Hogan has spent more than a decade at the Abu Dhabi based carrier, transforming it from a small regional airline into a global player.

Over the last year and especially recent months, there has been speculation about Mr. Hogan’s future with Etihad after the carrier incurred massive losses through their investments in Alitalia and Air Berlin.

The Arabian Business Online (access here) broke the news about Hogan’s exit from Etihad.

Etihad Aviation Group President and CEO James Hogan is to step down in the second half of this year, the company has announced.

Hogan, along with the CFO James Rigney, are both to join an investment firm, as the airline giant begins the global search for a new CEO.

Hogan’s departure, the company said, is part of a transition process first initiated in May last year when the Etihad Aviation Group was formed after a corporate restructuring process. …

Hogan took the helm of Etihad Airways in 2006, with a mandate to develop a safe, best-in-class airline, operating on a sustainable commercial basis and contributing to the future economic success of Abu Dhabi. …

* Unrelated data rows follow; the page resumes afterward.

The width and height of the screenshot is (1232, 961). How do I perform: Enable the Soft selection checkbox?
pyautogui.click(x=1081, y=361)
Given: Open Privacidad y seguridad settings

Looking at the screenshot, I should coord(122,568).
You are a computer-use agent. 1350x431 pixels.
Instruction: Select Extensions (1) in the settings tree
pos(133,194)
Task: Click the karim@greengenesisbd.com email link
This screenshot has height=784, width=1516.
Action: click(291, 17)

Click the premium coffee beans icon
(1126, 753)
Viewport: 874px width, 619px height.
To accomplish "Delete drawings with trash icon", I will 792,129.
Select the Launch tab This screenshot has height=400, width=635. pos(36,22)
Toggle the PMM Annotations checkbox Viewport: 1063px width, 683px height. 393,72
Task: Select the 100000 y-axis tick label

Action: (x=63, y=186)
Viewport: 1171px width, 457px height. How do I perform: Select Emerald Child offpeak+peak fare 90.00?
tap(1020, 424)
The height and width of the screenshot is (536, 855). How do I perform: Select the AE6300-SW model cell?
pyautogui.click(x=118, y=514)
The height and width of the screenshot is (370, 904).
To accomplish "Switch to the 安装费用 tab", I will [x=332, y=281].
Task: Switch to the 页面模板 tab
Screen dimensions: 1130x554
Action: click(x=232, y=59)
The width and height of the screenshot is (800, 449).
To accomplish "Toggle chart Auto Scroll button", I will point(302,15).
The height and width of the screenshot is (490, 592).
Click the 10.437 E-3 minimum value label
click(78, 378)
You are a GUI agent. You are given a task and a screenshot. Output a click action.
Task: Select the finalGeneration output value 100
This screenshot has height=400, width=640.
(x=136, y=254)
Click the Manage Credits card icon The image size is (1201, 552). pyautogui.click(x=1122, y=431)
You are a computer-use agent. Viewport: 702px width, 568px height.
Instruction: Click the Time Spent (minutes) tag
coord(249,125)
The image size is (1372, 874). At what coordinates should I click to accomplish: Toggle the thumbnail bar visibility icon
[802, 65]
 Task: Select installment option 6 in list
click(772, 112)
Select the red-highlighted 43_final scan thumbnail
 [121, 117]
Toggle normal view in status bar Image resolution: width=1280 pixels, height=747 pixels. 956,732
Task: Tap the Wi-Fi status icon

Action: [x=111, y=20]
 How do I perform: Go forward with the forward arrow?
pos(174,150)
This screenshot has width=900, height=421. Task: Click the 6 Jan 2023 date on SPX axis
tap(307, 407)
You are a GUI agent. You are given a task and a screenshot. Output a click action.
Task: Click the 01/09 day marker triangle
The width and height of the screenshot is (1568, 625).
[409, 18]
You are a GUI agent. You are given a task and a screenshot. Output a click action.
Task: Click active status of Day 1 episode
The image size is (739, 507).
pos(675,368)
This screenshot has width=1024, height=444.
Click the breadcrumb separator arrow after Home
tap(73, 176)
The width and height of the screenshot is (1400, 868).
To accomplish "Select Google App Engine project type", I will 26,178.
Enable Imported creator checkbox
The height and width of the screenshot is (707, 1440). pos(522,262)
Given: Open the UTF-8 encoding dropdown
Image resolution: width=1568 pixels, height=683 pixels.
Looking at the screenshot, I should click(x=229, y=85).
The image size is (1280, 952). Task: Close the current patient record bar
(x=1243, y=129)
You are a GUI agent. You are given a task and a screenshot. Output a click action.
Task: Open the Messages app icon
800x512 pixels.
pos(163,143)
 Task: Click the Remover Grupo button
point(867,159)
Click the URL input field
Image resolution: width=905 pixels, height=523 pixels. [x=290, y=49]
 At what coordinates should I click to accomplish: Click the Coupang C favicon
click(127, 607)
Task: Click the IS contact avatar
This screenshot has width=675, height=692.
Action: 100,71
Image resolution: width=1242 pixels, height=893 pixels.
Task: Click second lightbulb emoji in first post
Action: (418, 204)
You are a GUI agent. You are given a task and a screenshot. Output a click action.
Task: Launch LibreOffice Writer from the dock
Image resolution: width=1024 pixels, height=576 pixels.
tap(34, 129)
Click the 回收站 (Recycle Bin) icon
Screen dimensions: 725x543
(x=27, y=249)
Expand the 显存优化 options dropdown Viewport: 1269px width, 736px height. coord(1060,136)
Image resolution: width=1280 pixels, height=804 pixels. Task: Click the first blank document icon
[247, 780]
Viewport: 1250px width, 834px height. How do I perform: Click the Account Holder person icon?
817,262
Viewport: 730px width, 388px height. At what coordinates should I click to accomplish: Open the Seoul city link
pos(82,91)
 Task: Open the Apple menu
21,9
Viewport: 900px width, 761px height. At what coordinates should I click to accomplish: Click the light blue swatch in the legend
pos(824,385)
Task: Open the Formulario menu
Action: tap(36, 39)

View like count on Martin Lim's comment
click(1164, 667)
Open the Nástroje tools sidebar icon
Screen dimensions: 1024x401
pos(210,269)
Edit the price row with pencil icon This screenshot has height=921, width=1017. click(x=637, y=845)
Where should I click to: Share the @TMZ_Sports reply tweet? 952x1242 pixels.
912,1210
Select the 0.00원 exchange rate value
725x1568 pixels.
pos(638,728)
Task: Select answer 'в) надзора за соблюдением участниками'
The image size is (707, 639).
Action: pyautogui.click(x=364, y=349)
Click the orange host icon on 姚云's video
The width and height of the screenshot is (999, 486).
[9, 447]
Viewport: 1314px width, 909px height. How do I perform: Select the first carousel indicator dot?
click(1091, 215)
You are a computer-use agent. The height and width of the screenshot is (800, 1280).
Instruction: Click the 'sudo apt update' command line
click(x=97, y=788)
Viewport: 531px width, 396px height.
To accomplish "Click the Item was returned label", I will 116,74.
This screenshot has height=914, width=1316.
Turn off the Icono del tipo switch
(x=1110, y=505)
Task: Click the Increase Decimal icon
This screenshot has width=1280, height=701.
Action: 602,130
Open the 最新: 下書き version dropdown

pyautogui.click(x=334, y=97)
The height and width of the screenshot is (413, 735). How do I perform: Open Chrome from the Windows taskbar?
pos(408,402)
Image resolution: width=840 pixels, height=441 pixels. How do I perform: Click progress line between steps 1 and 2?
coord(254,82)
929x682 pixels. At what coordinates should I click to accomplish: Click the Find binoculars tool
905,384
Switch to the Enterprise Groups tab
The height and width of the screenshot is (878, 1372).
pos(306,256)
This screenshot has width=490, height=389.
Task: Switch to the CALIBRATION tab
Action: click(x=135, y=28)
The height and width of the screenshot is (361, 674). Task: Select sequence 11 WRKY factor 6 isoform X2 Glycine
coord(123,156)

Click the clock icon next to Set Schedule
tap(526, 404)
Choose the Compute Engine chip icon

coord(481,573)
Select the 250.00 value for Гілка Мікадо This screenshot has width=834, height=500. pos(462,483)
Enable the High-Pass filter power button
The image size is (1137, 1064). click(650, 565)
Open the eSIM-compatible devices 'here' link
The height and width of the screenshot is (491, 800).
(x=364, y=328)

Commenting on Hogan’s time at Etihad, HE Mohamed Mubarak Fadhel Al Mazrouei, chairman of the board of the Etihad Aviation Group said: “We are very grateful to James. In just ten years, he has overseen the growth of the company from a 22 plane regional carrier into a 120 aircraft global airline and aviation group, with seven airline equity partnerships which together serve more than 120 million guests every year.

“It is a business which has set new benchmarks for service and innovation. Under his leadership, the company has provided new opportunities for thousands of Emiratis and has been a critical element in the remarkable progress of Abu Dhabi and the UAE. We look forward to James’ continued association with Abu Dhabi in new ways.”

Indeed the airline has grown from basically nothing into a global player over the past decade. One has to realize though that the carrier had unlimited resources at it’s disposal to continue and sustain their growth up until now.

Etihad has poured roughly US$ 2.5 Billion into their experiment with Air Berlin and Alitalia to access European markets and it likely didn’t turn out the way Etihad management expected it.

Last week there were rumors that Etihad would consider a deeper involvement with Lufthansa and that the two carriers are already in negotiations about this. Etihad continues to deny such plans.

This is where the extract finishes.